_Provided passage_
^^^^

Invest $60000
August 23, 2012 7:14 PM   Subscribe

$60000. How to best invest my money? I recently purchased a home and am thinking about putting most of it towards the principal and using some to pay off my student loans. I'm also thinking about using the money towards investments but don't know much about the investment world. I would love to invest in something safe with a good return. I'm also somewhat young, 34, and feel like I should really be thinking about my family's future. Any suggestions on how to best use/invest my money would be much appreciated. Thanks for your time!
posted by Direwolf to Work & Money (12 answers total) 4 users marked this as a favorite
 
Total non-expert here, but looking back over 50+ years, I'd say priority #1 is eliminate debt. Start with highest percentage rate debt first.

If you don't have much in safety net savings, put some aside for that. Maybe 3-6 months expenses worth.

No point in investing if you are paying more in debt interest than you could make on the investment (which is likely the case these days).
posted by ecorrocio at 7:25 PM on August 23, 2012 [3 favorites]


I would pay off as much of the student debt as possible, even if it has a lower interest rate than your other outstanding debt. The reason is that, even if you declare bankruptcy at some future point, you are still on the hook for your student loans.
posted by dfriedman at 7:29 PM on August 23, 2012


Well, the Dave Ramsey advice on this from what I can remember would be to have a thousand dollar emergency fund, then pay off debt then put aside enough money to cover basic living expenses for 3 or so months, then think about investing. Point being to make sure you can handle the basic bumps in life without having to generate debt, and to make compound interest work for you instead of against you.

I'm thinking that before you do anything else it's good to have a cushion against unexpected expense, then take care of the rest.
posted by St. Alia of the Bunnies at 7:39 PM on August 23, 2012 [2 favorites]


The problem is that everyone wishes they had something safe with a good return to invest in, but in reality, the better the potential return, the more risk you're taking. So you have to balance the return with your risk tolerance.

^^^^

_Written request 1_
Reproduce the records word for word, starting at their first line and ending with the line that contains "Open the About", including that line.
The investment thread has no connection to the records.

^^^^

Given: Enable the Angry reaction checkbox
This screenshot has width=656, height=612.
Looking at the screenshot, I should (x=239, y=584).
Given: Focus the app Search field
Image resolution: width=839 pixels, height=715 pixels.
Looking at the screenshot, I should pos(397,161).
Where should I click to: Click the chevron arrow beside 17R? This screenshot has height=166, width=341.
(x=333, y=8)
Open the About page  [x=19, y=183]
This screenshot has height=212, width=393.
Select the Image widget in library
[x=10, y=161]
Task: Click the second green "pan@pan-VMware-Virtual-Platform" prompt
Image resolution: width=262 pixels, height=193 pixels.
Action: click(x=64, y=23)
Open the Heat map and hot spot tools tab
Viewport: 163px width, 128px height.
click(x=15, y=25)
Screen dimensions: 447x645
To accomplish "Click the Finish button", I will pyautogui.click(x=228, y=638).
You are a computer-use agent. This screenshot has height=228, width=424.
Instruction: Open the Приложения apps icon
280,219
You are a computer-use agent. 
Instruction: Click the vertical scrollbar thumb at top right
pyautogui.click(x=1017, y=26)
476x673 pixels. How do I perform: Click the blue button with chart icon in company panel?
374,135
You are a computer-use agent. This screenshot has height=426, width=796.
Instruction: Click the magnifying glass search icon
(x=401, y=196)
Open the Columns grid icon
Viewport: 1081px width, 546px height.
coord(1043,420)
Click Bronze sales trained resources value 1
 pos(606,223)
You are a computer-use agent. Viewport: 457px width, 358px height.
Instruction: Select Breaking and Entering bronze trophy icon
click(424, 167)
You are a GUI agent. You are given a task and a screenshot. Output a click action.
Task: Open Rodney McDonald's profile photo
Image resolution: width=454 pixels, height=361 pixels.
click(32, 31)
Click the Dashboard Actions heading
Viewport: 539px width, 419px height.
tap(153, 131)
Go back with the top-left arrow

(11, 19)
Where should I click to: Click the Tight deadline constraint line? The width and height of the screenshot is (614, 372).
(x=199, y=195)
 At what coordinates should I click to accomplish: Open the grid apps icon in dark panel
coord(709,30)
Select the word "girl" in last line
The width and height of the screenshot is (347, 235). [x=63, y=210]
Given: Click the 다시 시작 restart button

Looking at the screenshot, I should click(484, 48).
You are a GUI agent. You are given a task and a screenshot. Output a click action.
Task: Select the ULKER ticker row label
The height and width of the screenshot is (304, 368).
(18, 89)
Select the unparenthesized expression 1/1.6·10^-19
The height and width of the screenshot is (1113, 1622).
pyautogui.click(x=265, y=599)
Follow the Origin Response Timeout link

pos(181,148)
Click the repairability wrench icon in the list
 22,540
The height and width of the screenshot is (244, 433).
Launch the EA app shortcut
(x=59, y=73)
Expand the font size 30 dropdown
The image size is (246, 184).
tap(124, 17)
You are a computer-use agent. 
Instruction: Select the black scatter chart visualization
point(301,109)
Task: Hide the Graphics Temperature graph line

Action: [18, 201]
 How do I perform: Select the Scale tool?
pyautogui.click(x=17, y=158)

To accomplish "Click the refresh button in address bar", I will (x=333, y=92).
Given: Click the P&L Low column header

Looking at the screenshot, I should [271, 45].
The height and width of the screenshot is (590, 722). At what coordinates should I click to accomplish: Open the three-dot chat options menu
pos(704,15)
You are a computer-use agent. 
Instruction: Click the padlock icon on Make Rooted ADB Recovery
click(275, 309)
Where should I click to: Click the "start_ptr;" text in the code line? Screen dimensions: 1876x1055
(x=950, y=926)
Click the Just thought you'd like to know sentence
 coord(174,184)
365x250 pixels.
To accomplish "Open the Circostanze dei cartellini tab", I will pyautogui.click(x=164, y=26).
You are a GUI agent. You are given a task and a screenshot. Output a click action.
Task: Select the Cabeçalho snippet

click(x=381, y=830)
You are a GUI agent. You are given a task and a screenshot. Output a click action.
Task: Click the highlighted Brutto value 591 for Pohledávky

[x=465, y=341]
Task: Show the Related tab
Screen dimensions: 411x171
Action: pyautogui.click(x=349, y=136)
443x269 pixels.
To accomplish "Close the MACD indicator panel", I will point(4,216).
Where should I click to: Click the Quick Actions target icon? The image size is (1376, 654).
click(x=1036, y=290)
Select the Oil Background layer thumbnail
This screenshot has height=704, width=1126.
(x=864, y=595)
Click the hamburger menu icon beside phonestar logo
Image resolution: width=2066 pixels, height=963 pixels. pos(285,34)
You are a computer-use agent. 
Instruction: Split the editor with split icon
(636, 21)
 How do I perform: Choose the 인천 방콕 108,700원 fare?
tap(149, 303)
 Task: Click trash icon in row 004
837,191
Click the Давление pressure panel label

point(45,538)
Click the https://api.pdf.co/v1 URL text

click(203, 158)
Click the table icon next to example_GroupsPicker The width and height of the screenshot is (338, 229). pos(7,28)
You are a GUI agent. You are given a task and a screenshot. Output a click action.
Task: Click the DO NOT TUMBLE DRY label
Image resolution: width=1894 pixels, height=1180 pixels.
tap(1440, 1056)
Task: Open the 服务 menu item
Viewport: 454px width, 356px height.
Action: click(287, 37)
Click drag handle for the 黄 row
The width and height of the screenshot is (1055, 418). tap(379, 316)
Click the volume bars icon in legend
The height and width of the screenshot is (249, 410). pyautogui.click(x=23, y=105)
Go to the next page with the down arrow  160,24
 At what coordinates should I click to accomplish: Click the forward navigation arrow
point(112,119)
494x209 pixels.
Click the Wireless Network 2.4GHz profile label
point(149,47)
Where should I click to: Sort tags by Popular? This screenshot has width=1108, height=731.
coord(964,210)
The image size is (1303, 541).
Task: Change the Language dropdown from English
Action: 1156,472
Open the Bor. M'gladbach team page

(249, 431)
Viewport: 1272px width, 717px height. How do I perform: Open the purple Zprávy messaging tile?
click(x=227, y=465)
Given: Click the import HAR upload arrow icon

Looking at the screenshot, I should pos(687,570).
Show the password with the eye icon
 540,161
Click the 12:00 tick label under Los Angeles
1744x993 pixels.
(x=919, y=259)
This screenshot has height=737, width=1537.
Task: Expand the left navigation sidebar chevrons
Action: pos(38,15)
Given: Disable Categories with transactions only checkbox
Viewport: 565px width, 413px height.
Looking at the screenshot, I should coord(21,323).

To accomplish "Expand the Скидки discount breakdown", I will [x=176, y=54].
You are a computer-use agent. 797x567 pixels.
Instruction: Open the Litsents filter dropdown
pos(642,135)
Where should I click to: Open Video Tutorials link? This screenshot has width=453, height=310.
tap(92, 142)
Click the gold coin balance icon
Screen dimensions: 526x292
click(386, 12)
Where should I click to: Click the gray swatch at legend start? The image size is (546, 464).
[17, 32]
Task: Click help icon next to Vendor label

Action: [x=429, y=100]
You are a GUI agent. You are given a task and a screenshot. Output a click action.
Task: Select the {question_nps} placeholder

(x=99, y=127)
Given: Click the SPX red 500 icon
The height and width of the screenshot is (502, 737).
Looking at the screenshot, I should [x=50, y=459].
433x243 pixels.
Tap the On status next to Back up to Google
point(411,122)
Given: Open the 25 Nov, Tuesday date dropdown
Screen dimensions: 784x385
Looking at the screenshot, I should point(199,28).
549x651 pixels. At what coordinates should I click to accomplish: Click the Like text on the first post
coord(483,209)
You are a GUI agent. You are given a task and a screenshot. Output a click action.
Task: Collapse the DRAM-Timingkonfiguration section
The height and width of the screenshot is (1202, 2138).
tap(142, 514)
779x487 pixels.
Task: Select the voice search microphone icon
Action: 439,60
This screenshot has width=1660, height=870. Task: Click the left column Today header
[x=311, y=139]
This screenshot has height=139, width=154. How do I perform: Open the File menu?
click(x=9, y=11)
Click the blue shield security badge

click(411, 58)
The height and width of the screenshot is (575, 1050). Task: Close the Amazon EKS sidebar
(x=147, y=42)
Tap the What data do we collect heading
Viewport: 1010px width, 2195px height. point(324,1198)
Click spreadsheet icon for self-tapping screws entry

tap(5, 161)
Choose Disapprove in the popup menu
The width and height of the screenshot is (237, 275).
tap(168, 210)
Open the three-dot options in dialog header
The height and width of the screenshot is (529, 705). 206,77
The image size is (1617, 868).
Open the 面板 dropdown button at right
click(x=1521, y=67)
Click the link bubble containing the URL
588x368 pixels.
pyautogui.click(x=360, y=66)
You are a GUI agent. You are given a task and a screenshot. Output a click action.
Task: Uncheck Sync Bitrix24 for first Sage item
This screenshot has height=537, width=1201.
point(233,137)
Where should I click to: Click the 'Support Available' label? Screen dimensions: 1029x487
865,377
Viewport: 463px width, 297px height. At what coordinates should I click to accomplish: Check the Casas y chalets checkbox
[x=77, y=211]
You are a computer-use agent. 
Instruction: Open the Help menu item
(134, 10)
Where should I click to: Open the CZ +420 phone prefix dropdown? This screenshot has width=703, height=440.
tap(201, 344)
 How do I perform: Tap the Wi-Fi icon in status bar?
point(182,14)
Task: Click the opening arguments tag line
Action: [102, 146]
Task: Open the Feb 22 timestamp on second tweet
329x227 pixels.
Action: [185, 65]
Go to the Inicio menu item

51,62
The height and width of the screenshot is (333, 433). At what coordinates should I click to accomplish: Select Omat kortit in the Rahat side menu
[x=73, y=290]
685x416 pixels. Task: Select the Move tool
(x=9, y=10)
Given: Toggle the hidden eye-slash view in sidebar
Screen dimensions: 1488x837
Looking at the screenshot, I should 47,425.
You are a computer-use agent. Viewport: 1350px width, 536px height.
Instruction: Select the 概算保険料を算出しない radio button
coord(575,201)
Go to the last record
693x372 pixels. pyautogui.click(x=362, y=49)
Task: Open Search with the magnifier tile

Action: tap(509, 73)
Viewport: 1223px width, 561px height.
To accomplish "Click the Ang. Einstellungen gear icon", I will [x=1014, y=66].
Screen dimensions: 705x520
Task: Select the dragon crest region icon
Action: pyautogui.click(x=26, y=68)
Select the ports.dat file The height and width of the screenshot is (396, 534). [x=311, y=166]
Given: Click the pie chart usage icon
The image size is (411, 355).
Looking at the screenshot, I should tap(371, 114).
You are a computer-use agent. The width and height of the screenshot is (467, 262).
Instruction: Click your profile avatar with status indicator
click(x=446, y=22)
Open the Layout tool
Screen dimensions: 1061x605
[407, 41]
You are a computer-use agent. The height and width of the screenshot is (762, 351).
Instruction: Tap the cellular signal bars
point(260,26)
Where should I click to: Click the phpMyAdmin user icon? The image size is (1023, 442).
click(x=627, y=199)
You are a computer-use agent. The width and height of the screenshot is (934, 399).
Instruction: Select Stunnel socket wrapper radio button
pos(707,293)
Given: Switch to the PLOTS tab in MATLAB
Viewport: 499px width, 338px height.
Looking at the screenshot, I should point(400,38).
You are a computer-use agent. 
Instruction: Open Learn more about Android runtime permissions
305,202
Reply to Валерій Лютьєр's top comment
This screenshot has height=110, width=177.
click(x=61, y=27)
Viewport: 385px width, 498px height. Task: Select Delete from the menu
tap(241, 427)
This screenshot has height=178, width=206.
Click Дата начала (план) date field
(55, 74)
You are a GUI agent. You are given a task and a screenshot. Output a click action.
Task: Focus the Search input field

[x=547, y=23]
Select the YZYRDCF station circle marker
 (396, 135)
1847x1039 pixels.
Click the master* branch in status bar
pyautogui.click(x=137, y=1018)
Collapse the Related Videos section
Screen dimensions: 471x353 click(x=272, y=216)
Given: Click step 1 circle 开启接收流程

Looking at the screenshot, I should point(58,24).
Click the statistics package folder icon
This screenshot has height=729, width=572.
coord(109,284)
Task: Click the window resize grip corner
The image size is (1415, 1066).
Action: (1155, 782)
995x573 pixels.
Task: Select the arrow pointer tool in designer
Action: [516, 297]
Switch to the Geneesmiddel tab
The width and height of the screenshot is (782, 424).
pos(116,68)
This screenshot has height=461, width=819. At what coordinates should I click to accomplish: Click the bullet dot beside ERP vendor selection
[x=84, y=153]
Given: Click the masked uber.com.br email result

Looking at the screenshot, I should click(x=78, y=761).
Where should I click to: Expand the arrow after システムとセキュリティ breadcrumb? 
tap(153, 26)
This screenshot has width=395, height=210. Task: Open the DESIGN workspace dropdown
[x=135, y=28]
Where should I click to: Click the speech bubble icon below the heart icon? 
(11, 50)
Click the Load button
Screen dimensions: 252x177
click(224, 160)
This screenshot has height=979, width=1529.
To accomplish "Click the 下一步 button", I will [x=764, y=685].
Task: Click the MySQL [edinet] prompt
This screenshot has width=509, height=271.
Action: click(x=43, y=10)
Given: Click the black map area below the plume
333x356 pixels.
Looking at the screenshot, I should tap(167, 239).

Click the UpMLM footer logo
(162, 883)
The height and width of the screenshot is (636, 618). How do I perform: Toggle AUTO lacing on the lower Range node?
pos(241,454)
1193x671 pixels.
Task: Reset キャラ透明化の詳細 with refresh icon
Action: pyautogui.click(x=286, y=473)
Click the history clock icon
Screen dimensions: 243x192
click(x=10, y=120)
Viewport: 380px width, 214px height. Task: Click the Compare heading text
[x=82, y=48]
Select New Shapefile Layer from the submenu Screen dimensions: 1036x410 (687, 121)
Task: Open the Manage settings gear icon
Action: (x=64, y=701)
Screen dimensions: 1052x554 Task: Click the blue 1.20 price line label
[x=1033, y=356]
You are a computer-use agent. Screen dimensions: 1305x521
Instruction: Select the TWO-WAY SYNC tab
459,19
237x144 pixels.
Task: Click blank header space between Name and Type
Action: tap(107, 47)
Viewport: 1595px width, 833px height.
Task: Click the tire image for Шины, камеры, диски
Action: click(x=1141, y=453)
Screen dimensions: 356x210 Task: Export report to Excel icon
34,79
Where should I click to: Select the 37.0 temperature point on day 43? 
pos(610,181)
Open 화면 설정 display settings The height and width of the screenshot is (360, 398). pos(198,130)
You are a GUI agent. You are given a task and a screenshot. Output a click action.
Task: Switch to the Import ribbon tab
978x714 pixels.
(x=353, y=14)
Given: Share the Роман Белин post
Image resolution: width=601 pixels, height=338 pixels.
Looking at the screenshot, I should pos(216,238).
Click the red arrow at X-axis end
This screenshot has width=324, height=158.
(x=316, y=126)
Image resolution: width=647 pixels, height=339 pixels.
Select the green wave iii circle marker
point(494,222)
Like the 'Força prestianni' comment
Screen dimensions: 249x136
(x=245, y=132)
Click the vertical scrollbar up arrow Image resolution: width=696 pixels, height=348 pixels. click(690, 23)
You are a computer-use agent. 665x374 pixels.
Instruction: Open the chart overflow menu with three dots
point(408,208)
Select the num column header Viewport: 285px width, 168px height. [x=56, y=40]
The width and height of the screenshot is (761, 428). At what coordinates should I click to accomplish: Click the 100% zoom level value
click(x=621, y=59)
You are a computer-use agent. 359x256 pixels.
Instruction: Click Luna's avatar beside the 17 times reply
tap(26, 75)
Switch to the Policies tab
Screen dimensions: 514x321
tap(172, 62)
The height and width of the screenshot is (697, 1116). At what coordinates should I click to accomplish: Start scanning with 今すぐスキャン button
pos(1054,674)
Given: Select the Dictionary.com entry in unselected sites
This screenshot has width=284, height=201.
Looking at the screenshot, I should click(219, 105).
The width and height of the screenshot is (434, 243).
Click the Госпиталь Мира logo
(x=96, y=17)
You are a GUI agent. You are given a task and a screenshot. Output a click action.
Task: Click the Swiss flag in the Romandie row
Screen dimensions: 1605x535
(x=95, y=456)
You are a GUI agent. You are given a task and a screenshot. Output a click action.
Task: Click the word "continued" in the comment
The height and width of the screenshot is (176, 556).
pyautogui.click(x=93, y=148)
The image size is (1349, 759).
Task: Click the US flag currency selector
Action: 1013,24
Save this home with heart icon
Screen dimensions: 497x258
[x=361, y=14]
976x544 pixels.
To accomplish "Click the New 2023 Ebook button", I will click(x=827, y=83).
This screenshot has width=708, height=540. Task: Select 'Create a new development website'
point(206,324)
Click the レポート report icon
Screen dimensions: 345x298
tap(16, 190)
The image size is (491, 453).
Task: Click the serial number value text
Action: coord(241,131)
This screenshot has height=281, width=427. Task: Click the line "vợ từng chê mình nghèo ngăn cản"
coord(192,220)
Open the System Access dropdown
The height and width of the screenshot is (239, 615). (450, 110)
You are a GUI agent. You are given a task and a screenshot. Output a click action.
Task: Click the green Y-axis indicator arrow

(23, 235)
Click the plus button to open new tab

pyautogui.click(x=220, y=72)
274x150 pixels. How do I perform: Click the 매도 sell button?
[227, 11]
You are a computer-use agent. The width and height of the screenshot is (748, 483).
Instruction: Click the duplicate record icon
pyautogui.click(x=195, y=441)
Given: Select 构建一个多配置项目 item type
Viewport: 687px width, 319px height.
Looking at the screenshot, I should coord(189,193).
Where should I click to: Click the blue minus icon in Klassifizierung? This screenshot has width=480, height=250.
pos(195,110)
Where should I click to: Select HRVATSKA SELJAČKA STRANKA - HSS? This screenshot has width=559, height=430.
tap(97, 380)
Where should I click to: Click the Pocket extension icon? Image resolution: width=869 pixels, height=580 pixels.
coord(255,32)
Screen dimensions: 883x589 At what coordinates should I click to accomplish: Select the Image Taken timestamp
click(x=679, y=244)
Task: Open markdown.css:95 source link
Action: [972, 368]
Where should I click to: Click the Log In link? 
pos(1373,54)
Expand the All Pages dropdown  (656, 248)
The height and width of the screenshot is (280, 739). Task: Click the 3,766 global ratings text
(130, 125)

^^^^

_Written request 2_
For each statement, say whether it agrees with the investment thread, answering yes or no and quoting the deciding words. (a) The person asking for advice is 34 years old. (b) dfriedman advises paying off the debt with the highest interest rate first. (c) ecorrocio suggests setting aside savings to cover 3-6 months of expenses.

_Result 1_
Given: Enable the Angry reaction checkbox
This screenshot has width=656, height=612.
Looking at the screenshot, I should (x=239, y=584).
Given: Focus the app Search field
Image resolution: width=839 pixels, height=715 pixels.
Looking at the screenshot, I should pos(397,161).
Where should I click to: Click the chevron arrow beside 17R? This screenshot has height=166, width=341.
(x=333, y=8)
Open the About page  [x=19, y=183]

_Result 2_
(a) Yes: "I'm also somewhat young, 34"
(b) No: "I would pay off as much of the student debt as possible, even if it has a lower interest rate than your other outstanding debt."
(c) Yes: "Maybe 3-6 months expenses worth."